Visualizing Two Numerical Variables

  • Scatter plots:
    • Used for paired observations from two numerical variables; one variable on the x-axis and the other on the y-axis.
    • Purpose: examine possible relationships or correlations between the two variables.
    • Example: Volume per day vs Cost per day plotted as paired observations.
  • Time-series plots:
    • Used to study patterns in a numeric variable over time.
    • Axes: time on the horizontal axis; numeric value on the vertical axis.
    • Example: Yearly data for the number of franchises from 2011 to 2019.

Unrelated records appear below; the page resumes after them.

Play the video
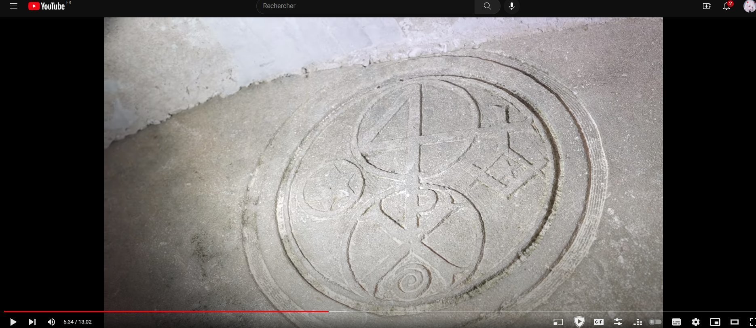 (13, 322)
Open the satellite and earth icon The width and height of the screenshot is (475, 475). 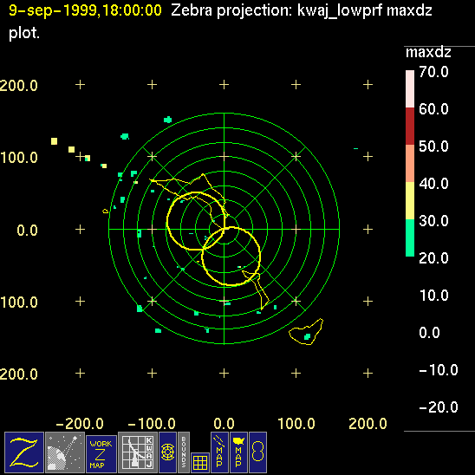[65, 452]
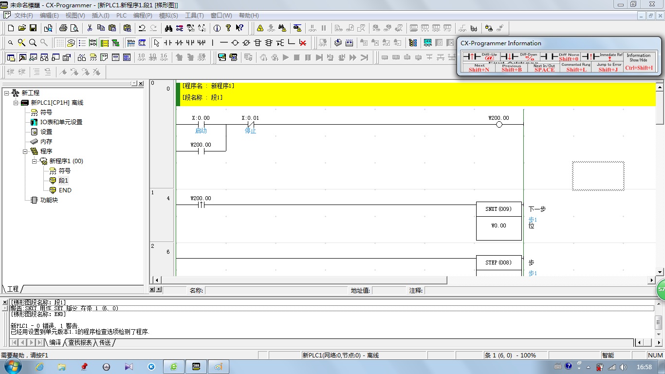
Task: Select the END section in tree
Action: click(65, 190)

Multidimensional Data and Drill-Down

  • Multidimensional contingency tables (three or more categorical variables):
    • Tallies each combination of the variables to discover patterns that simpler tables cannot reveal.
    • Practical guideline: keep tables to no more than three or four variables.
    • In practice, extend contingency tables to more rows/columns or replace frequencies with numeric summaries when needed.
  • Pivot tables in Excel enable interactive displays of multidimensional contingency data.
  • Drill-down:
    • Clicking a summary cell reveals the underlying row-level data that comprise that summary.
    • Simple form of data discovery.
  • Displays to visualize a mix of many variables:
    • Colored scatter plots, bubble charts (size encodes a third variable), pivot charts, treemaps, sparklines.
  • Excel PivotChart and Tableau visualizations can visualize specific categories from PivotTables and PivotCharts.

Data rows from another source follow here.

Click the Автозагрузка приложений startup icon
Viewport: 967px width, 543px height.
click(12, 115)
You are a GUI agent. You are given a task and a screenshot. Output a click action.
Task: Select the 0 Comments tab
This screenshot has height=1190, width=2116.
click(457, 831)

Filtering, Querying, and Interactive Exploration

  • Filtering and querying data help prepare tabular or visual summaries:
    • Data Filtering: selects rows based on criteria for specific variable values.
    • Data Querying: similar but may not select all columns from matching rows.
  • Excel features for filtering/querying include: slicers, filter options, and pivot table interactions.
  • Slicers (Excel): a panel of clickable buttons that filter data displayed in a PivotTable; each button represents a unique value of a variable.
  • Practical use: asking and answering questions like which attributes correspond to the lowest expense ratio or which expense ratios are associated with large market-cap value funds with a star rating of five.

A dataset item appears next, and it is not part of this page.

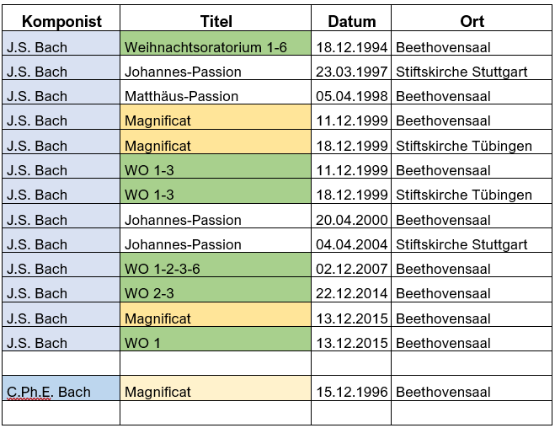Image resolution: width=555 pixels, height=428 pixels.
Task: Select the Komponist header cell
Action: [x=61, y=18]
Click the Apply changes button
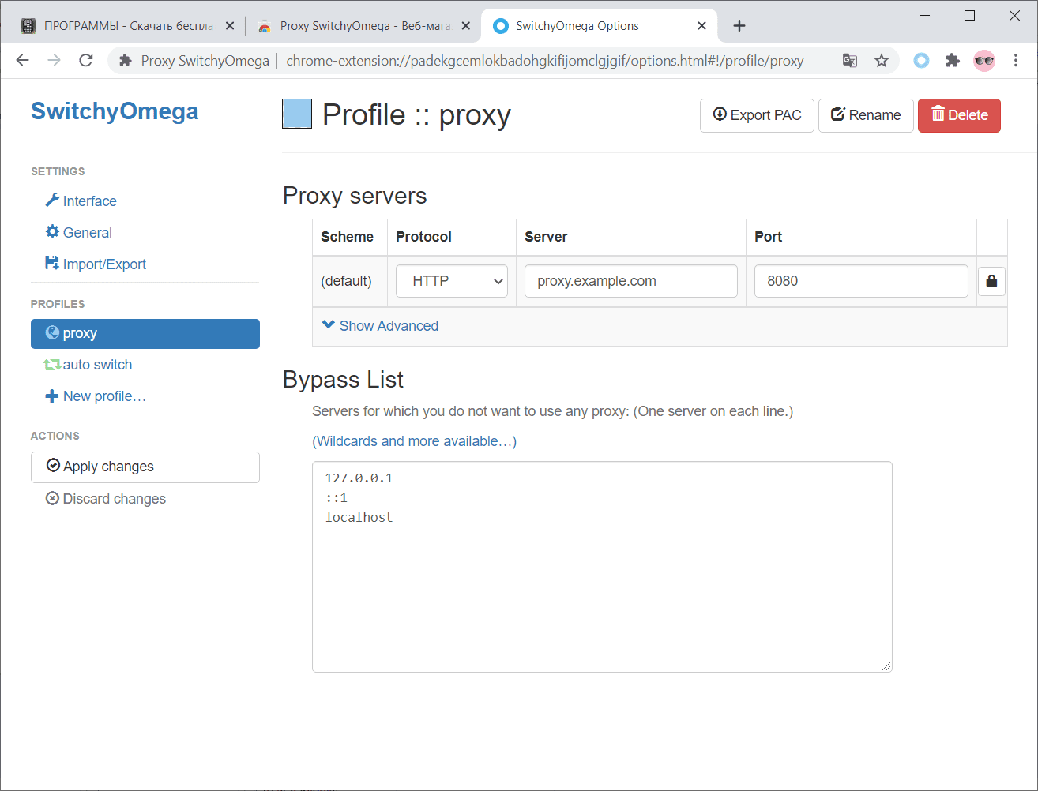Image resolution: width=1038 pixels, height=791 pixels. click(145, 467)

Pitfalls, Ethical and Practical Considerations in Visualization

  • Common pitfalls when organizing/visualizing data:
    • Underestimating perceptual limits of audiences.
    • Creating summaries that obscure data or mislead (false impressions).
    • Chartjunk and overly complex visuals.
  • An example of obscuring data: data overload hides key patterns in the underlying data.
  • False impressions can arise from:
    • Selective summarization (showing only parts of the data).
    • Improperly scaled axes (e.g., axes not starting at zero or using broken axes).
    • Pie charts that are hard to interpret or misrepresent proportions.
  • Example illustrating selective summarization: two different year-to-year summaries can tell different stories for the same company data; improving involves presenting complementary views or full data.
  • Graphical errors to watch for:
    • No relative basis or inconsistent baselining across charts.
    • Compressing or exploding axes, misaligned scales, or starting points that mislead.
    • Chartjunk: extraneous images or decorations that do not convey information.
  • Best practices for constructing visualizations:
    • Use the simplest visualization that communicates the message.
    • Include clear titles and label all axes; provide axis scales where relevant.
    • Start vertical axis at zero with a constant scale if comparing values.
    • Avoid 3D, exploded views, and chartjunk; use consistent coloring when comparing charts.
    • Prefer standard chart types; avoid obscure ones (e.g., radar, 3D cone/pyramid) for general interpretation.

Chapter Summary

  • This chapter covers:
    • How to organize and visualize categorical variables.
    • How to organize and visualize numerical variables.
    • How to summarize a mix of variables (including multidimensional tabulations).
    • How to avoid common errors and misrepresentations in data visualization.
  • Key takeaway: choose appropriate visualization methods for the data type and context, be mindful of how the presentation could influence interpretation, and use checks (e.g., multiple views) to ensure accurate representation.